**Task item**
Write out exactly the lines of the entries below from the one holding "Identify the click" to the one holding "[Linkedin-in] (216, 1160)", inclusive, and leave out all other lines.

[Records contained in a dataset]

☆ ☆ ☆ ☆

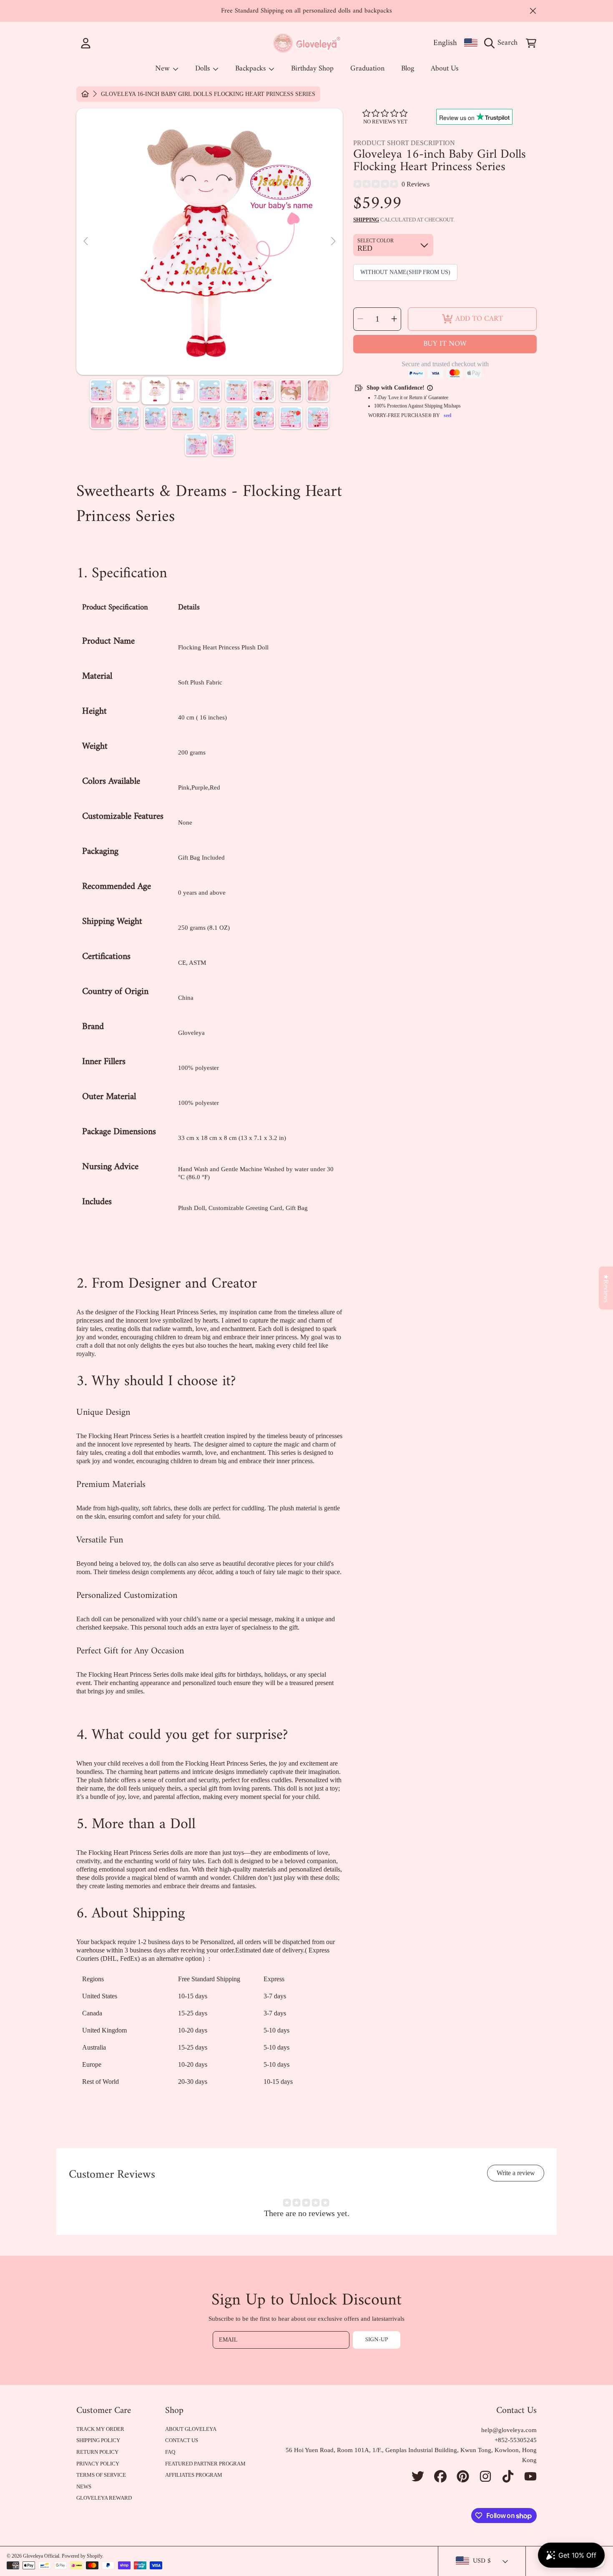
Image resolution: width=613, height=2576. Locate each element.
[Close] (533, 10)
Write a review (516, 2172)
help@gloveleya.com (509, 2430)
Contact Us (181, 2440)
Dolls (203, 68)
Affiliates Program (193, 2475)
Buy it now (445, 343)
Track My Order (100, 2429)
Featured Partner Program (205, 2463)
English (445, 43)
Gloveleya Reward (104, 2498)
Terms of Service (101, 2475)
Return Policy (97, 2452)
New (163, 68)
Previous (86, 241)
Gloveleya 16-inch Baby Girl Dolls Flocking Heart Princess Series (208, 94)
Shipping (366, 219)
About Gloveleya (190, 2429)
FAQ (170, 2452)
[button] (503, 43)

☆ ☆ ☆ ☆

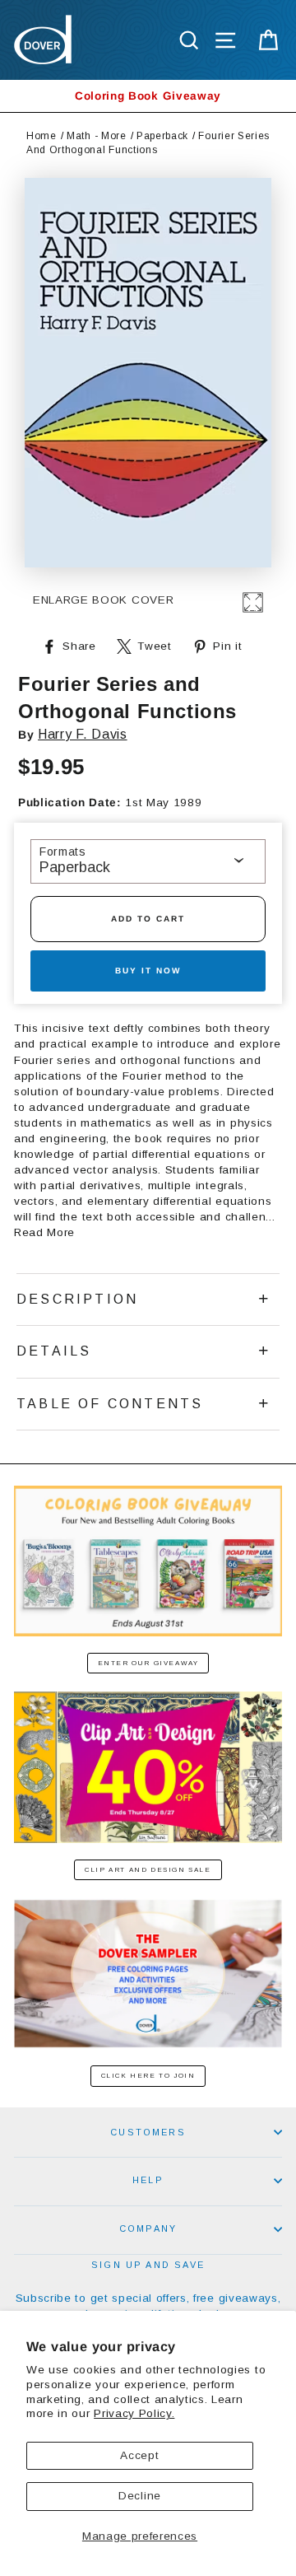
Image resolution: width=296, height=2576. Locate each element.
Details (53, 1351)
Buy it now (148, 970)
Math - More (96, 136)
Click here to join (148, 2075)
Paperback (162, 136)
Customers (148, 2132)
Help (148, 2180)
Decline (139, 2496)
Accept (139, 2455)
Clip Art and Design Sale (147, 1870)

☆ ☆ ☆ ☆

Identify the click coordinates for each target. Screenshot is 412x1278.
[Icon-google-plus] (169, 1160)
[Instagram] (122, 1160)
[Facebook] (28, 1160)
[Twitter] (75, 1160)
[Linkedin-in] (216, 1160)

☆ ☆ ☆ ☆

**Finished task**
Identify the click coordinates for each target. Screenshot is 412x1278.
[Icon-google-plus] (169, 1160)
[Instagram] (122, 1160)
[Facebook] (28, 1160)
[Twitter] (75, 1160)
[Linkedin-in] (216, 1160)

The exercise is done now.